Using deep learning to detect abusive sequences of member activity
September 2, 2021
Co-authors: James Verbus and Beibei Wang
The Anti-Abuse AI Team at LinkedIn creates, deploys, and maintains models that detect and prevent many types of abuse, including the creation of fake accounts, member profile scraping, automated spam, and account takeovers. As we prevent abuse using machine learning, there are several challenges we can face:
Maximizing signal: traditional features engineered by humans may not fully leverage the available signal in rich member activity patterns
Adversarial behavior: attackers are quick to adapt and evolve to evade anti-abuse defenses
Many attack surfaces: there are many dynamically-changing, heterogeneous parts of the site to protect
To address these challenges, we have productionalized a deep learning model that operates directly on raw sequences of member activity, allowing us to scalably leverage more of the available signal hidden in the data and stop adversarial attacks more effectively. Our first production use case of this model was the detection of logged-in accounts scraping member profile data.
Scraping is not always bad. Search engines are expressly authorized to scrape in order to collect and index information throughout the internet. What makes it nefarious is when it is done without permission. Unauthorized scraping refers to the automated collection of data from LinkedIn without the permission of LinkedIn or our members. One strategy that unauthorized scrapers use to collect data is to automate the behavior of accounts logged in to LinkedIn. Logged-in scraping can be performed by real accounts (e.g., members using browser extensions to automate their behavior) or fake accounts (accounts that do not correspond to a real person that are created by bad actors to scale their ability to scrape data). To learn more about unauthorized scraping and the multi-faceted approach LinkedIn is taking to prevent it, see this blog post.
In this post, we first provide a technical overview of our activity sequence modeling technique. Then, we describe the above challenges in more detail and outline how activity sequence modeling provides a solution.
Activity sequence data
As a member visits LinkedIn, the member’s web browser makes many requests to LinkedIn’s servers; every request includes a path identifying the part of the site the member’s browser intends to access. In order to directly and scalably leverage the rich signal from member activity patterns, we created a standardized dataset capturing the sequence of member requests to LinkedIn.

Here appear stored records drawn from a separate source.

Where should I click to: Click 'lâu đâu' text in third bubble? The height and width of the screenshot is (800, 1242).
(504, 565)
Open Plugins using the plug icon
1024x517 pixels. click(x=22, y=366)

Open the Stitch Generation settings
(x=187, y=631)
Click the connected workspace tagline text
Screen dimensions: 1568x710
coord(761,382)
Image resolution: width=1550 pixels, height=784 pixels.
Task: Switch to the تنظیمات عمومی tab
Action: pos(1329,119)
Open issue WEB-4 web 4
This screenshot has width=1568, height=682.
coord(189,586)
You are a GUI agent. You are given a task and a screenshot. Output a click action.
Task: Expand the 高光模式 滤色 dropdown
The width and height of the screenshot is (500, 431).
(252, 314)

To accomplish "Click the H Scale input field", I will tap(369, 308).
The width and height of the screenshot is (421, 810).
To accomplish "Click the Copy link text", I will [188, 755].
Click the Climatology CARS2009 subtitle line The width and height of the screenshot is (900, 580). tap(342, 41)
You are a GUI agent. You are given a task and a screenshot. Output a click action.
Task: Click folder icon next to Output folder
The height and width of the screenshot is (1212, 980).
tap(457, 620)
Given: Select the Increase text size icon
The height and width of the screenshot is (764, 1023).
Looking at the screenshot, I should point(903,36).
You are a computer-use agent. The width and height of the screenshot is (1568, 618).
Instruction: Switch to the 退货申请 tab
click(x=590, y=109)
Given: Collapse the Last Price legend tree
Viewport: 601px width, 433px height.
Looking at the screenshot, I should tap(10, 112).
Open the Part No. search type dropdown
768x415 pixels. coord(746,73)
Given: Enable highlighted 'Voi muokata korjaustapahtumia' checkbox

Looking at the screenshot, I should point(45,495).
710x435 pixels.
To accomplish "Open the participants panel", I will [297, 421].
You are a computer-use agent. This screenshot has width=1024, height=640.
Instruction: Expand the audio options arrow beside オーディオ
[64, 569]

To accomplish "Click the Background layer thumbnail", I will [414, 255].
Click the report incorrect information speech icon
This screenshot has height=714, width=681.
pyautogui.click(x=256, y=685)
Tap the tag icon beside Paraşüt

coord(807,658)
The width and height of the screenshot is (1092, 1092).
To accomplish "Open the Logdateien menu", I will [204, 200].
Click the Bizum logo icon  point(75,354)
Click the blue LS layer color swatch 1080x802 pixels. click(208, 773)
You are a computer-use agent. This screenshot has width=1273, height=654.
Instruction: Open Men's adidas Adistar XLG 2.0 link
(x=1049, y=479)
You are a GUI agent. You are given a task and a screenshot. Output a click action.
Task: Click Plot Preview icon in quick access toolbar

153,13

Figure 1 below shows a visualization of profile scraping activity by a logged-in member. An example of a member activity sequence is shown in the bottom half of this figure. It corresponds to the first burst of profile views by this member. This mock example illustrates how member requests to LinkedIn are arranged in a sequence that includes information about the type of request, the order of requests, and the timing between requests. This sequence can be thought of as a “sentence” that describes the member’s activity on LinkedIn.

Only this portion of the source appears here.